Dataset entries:
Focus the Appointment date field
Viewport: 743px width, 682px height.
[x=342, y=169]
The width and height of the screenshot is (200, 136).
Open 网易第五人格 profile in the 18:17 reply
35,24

WHAT IS REQUIRED
The line containing "Viewport: 743px width, 682px height." and every line after it, through the last one above, should be written out word for word.

WRITTEN ANSWER
Viewport: 743px width, 682px height.
[x=342, y=169]
The width and height of the screenshot is (200, 136).
Open 网易第五人格 profile in the 18:17 reply
35,24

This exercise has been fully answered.